I'm at the point in my life where the theatrical movie experience is less and less integral to my interest in the movie itself. I'm not much of a pirate, but I'm perfectly happy with most small-to-midsize movies being released day-and-date through iTunes, Netflix, or something else. If I could have digitally rented Ex Machina, I would have - twice - even though the experience of seeing the film in a theatre was arguably significant to my reaction to it. I'm lazy; and so, I assume, is everyone else.
I'm much more likely to see them if I don't have to leave the house and expend the time and effort on either side of the transaction; and for anything below an Avengers-sized movie, I quickly realized that I didn't care about the delivery mechanism as much as I thought I did.
Something roughly equivalent happened to music. When Napster shattered the music industry, it did so less by making music freely available than by demonstrating to the majority of consumers that they didn't really care about owning a physical CD to make the mental connection that they did, in fact, "own the music." As in all things consumer-related, the majority rules; and so, the music industry as we knew it went bye-bye. Quickly.
The same lesson, then, is true for all: what online availability did across the board was to turn varied and distinct art forms - each with its own form of real-world industrial currency - into the same, homogenous thing: content.
This is true whether the online content is legally obtained, browsed on Tumblr, or stolen outright. It's all content. My podcast is content. This column is content. The fifth season of Game of Thrones is content.
Content, content, content, content; one huge quantity of homogenous paste that we - the purported "content creators" - are dumping en masse into the gaping tube called The Internet.
And we're doing it at wildly varying price points, and wildly varying levels of quality, and with wildly different results; and the other guys - the ones called "content consumers" - are demonstrating the same thing over and over again: they don't care.
Why is film criticism on death's door? Because the majority of consumers (there's those words again) don't care if they get their film recommendations from Roger Ebert or a percentage sign on RottenTomatoes.com.

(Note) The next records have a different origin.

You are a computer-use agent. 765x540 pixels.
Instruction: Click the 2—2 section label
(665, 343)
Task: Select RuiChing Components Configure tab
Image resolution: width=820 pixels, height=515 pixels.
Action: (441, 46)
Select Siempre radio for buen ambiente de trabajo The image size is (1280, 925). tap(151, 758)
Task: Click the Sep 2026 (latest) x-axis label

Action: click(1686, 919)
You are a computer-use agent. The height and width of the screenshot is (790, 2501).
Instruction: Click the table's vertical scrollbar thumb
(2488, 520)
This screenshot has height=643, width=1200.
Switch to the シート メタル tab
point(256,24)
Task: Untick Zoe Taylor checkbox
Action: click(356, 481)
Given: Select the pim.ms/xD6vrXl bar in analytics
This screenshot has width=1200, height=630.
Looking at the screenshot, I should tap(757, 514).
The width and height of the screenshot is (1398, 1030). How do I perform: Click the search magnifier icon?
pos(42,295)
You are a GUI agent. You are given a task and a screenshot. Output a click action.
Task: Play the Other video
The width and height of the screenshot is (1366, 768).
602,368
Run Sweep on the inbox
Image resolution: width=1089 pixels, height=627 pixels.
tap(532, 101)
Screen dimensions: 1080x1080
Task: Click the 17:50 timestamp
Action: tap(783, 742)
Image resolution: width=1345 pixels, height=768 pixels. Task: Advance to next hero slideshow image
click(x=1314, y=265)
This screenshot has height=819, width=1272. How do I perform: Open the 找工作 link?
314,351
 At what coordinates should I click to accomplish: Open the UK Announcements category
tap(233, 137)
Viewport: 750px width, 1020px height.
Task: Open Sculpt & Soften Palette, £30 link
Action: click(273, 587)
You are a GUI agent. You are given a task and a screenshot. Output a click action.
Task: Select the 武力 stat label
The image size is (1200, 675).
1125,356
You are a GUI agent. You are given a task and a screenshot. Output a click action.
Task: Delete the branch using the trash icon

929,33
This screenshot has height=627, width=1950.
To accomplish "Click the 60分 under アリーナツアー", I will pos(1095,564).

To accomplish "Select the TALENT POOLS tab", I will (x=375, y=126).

Why is Game of Thrones the most pirated television show of all time? Because the majority of consumers just want the content. They're baffled by it when they receive it, and have long since stopped being able to track which Bolton did what to which Stark; but they'll gobble down however much of it is available, because - uh - they have to do something, I guess?
Anyone who doesn't care how they get Game of Thrones - if they are in any way a sane, rational human - will not voluntarily pay any more for it than they actually have to.
Piracy can be legislated, slowed down, stopped in any number of technological ways - the simultaneous, if brief, asskickings of The Pirate Bay and KickAss a few months ago made the internet rather a hoot for a week or two - but the root of the problem will never be the pirates themselves.
The root of the problem is simply this: content has no assumed value, in the minds of many consumers. It's homogenous paste. And there's always more paste coming.